Aus Leidenschaft zur Stadt der Liebe

Einige Werke von Professor Jochen Stücke gehören jetzt dem Musée Carnavalet. Sie bleiben für immer in Paris.

Krefeld. Unter dem Baldachin eines üppig dekorierten Himmelbettes sind drei Personen in ein lebhaftes Gespräch vertieft. Das Philosophenpaar Jean-Paul Sartre und Simone de Beauvoir diskutiert mit dem französischen Revolutionär Georges Danton über die Mai-Unruhen von 1968.

Natürlich ist diese Begegnung über zweihundert Jahre hinweg nur eine Fiktion, festgehalten in einer reizvollen Tuschezeichnung von Jochen Stücke, Professor für Zeichnen und künstlerische Druckgrafik an der Hochschule Niederrhein. Das Rokoko-Bett existiert allerdings wirklich und befindet sich im Pariser Musée Carnavalet.

Als Stücke es dort 2008 zeichnete, konnte er noch nicht ahnen, dass das renommierte Museum — wie jetzt geschehen — sechzehn seiner Zeichnungen in seine ständige Sammlung aufnehmen würde.

Alle Blätter stammen aus dem „Pariser Album“, einem zwischen 2004 und 2008 entstandenen Sammelband von Zeichnungen und Grafiken, die der Professor seiner Lieblingsstadt gewidmet hat. „Es ist der Versuch, alles was ich mit Paris verbinde, zusammenzubringen“ sagt er dazu.

Seit seinem sechzehnten Lebensjahr besucht der heute 50-Jährige die französische Hauptstadt regelmäßig. Dort findet er stets eine Fülle von Inspirationen für seine künstlerische Arbeit. Seine Leidenschaft fürs Zeichnen verbindet er dabei mit einem großen Interesse für die französische Geschichte und Literatur.
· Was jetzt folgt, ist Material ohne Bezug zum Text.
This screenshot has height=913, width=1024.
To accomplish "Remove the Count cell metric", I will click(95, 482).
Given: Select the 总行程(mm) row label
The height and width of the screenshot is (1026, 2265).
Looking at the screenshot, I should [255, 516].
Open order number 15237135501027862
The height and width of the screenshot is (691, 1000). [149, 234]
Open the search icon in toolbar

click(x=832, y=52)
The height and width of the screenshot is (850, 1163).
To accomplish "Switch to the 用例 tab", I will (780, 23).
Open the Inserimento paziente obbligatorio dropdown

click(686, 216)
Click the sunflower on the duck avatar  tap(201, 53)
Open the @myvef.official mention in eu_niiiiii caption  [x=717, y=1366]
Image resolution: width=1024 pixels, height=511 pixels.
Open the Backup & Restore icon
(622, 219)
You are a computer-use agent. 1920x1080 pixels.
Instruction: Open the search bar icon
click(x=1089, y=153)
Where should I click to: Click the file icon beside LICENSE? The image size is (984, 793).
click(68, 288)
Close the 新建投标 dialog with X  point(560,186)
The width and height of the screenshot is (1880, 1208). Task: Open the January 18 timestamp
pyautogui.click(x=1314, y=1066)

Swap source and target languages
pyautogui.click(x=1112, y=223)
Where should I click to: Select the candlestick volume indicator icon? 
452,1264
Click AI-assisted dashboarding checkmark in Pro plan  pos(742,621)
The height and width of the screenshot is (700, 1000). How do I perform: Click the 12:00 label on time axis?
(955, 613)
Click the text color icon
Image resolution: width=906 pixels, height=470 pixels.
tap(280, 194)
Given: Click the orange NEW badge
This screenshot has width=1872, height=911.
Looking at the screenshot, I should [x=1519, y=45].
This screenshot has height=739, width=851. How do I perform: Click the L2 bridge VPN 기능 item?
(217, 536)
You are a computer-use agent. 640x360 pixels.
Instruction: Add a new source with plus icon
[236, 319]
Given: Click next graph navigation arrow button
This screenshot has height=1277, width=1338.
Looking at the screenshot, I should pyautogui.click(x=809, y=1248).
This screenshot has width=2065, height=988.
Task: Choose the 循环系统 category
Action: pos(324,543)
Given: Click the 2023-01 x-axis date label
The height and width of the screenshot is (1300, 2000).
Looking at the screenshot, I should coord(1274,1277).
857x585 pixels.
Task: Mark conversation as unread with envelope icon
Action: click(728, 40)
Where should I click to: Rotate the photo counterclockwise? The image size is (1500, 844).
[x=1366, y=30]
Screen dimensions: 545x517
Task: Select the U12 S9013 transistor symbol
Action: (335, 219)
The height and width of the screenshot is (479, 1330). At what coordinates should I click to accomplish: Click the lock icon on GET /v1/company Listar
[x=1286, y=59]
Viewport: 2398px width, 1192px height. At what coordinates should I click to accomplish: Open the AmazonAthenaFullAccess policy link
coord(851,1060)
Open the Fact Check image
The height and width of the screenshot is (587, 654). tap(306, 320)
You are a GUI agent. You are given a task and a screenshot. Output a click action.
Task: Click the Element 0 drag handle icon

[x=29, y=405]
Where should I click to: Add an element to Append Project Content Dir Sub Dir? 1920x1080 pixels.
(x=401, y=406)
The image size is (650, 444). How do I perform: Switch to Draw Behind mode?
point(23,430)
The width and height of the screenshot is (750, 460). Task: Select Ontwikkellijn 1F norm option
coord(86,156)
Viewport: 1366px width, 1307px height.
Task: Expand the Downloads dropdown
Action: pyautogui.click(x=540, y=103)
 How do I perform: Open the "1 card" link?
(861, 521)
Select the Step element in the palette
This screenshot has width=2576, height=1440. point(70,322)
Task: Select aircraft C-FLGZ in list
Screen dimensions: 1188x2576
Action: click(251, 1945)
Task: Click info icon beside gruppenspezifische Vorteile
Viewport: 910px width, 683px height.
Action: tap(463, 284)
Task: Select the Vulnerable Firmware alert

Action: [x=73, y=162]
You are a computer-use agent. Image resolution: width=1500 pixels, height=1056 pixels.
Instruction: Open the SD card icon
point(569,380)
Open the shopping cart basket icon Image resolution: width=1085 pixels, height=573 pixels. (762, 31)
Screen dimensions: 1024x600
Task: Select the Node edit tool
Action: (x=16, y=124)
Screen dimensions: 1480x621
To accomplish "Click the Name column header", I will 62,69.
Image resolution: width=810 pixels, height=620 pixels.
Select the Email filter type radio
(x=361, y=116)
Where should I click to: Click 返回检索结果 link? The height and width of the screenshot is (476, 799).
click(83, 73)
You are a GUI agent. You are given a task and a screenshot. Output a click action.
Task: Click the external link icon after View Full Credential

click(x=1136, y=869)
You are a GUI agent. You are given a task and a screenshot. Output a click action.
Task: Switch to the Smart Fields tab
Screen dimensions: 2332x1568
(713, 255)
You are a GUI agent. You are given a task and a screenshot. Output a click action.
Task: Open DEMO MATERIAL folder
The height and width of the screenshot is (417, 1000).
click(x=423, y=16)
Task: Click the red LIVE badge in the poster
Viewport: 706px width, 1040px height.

„Anregungen kommen meist aus der Literatur“, beschreibt Jochen Stücke seine Vorgehensweise. So sind Texte von Molière, Proust oder Balzac der Auslöser für seine Spurensuche durch alte Stadtviertel, in denen er immer wieder interessante Bezüge entdeckt.

So hat er bei einem Gang durch die Rue de Richelieu festgestellt, dass hier nicht nur Molière, sondern Jahre später auch sein Kollege Diderot gelebt hat. „Nachbar Diderot grüßt Molière über die Straße und ein Jahrhundert hinweg“ hat Stücke seine in zarten Brauntönen lavierte Tuschezeichnung genannt.

Kritisch setzt er sich auch mit der vom modernen Tourismus überrannten Stadt auseinander. So hat er der Kathedrale Notre-Dame lange Beine verpasst, mit denen sie in einer zunehmend säkularisierten Welt auf der Suche nach einem neuen Standort ist. Ein weiteres Beispiel für Stückes vielseitige Zeichenkunst, die er virtuos beherrscht.

Dass sich so ein Können erst über einen längeren Zeitraum entwickelt, versucht er auch seinen Studenten zu vermitteln. „Heute gibt es den dogmatischen Druck zur Effizienz“, stellt er bedauernd fest. Doch für ein qualitativ hochwertiges Ergebnis sind für ihn Erfahrungen und Dauer eines Arbeitsprozesses ebenso wichtig.

Entscheidend für seine eigene künstlerische Entwicklung war ein dreimonatiger Arbeitsaufenthalt in Paris im Jahr 2008. Ein durch Zufall entstandener Kontakt führte ein Jahr später zu einer Ausstellung in der Pariser Galerie Prodromus, der er seither verbunden ist. Sowohl die französische Nationalbibliothek, die inzwischen sieben Arbeiten ankaufte, als auch das Musée Carnavalet wurden so auf den Krefelder Professor aufmerksam.

Stückes in bestem Sinne traditionelle Zeichenkunst, die inhaltlich mit geistreichen Querverbindungen aus der französischen Kulturgeschichte gefüllt ist, trifft nicht nur in Frankreich den Geschmack des Publikums. Auch in Deutschland hat es bereits zahlreiche Ausstellungen mit seinen Werken gegeben. Trotzdem bleibt Stücke Frankreich verbunden, denn das Thema Paris lässt ihn nicht los.

Im Sommer erscheint der zweite Band des Pariser Albums, und für 2014 plant das Wuppertaler Von-der-Heydt-Museum eine Ausstellung mit hundert Arbeiten von ihm.

Einige Leihgaben kommen dann aus Paris — aus der Sammlung des Musée Carnavalet, in der sie laut französischem Gesetz für immer verbleiben.